En Italie, l'intérim taille des croupières au travail au noir

Politique sociale | ZOOM | publié le : 01.01.2002 | Marie-Noëlle Terrisse

Légalisé en 1998, l'intérim a vite fait son trou dans un pays où le travail au noir palliait jusqu'alors une législation du travail hyperrigide. Après l'industrie, les services y font largement appel. Mais les entreprises de travail temporaire s'inquiètent des projets du gouvernement Berlusconi qui entend doper d'autres formes de flexibilité comme le travail intermittent.

Pour leur prochaine campagne de promotion, les entreprises de travail temporaire italiennes devraient faire appel à Michele. Ce jeune Lombard de 26 ans est le profil type de l'intérimaire heureux. Dès 1998, l'année où est entrée en vigueur la loi Treu légalisant le travail temporaire, il a commencé à enchaîner les missions. Il en totalise aujourd'hui 23 ! « J'ai tout fait : menuisier, plâtrier-peintre, magasinier ou chauffeur, dans le textile, la chimie ou la mécanique. Je préfère passer d'une entreprise à l'autre pour multiplier les expériences et pouvoir me consacrer à ma passion : la musique. » Dans un pays où la législation du travail reste très rigide et où le travail au noir demeure la forme de flexibilité la plus courante, l'intérim a rapidement éveillé l'intérêt des entreprises : 100 000 d'entre elles ont déjà fait appel à des intérimaires. Le marché a progressé de plus de 30 % en 2001. « Nous utilisons le travail intérimaire depuis le premier jour. Pour nous qui travaillons beaucoup sur projet, c'est la solution idéale », se réjouit Alberto Mapelli, country employ relations manager chez Walt Disney Company Italia. La filiale du groupe américain recrute des intérimaires pour lancer une cassette vidéo ou un nouveau journal, mais la société basée à Milan y recourt désormais pour des postes d'assistantes et d'informaticiens.
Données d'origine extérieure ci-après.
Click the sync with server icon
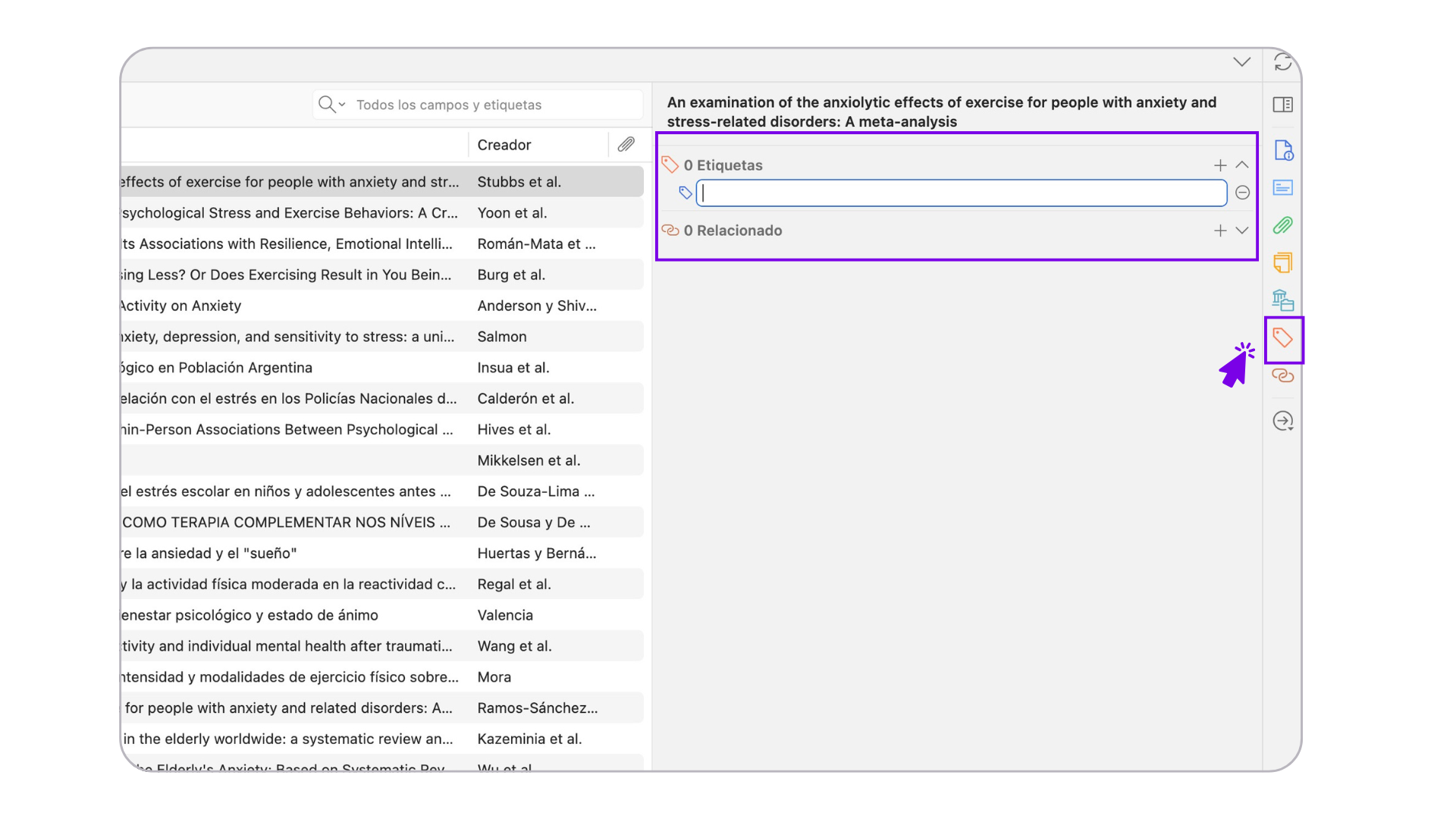The width and height of the screenshot is (1456, 819). coord(1282,62)
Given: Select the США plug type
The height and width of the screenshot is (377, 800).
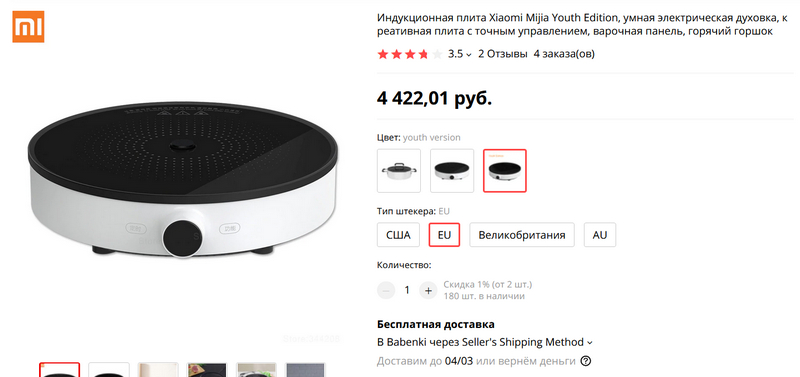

Sans surprise, ce sont cependant les grandes entreprises industrielles qui constituent le gros de la clientèle des sociétés de travail temporaire installées dans la Péninsule. Grand utilisateur de travail intérimaire, Fiat a même franchi le pas (dans le cadre de sa diversification vers les services) en prenant, en septembre 2001, le contrôle de Worknet, un réseau de 150 agences. Le secteur mécanique et la métallurgie se taillent la part du lion avec plus d'un tiers des missions sur ce jeune marché où les ouvriers restent les personnels les plus recherchés pour faire face aux pics de production.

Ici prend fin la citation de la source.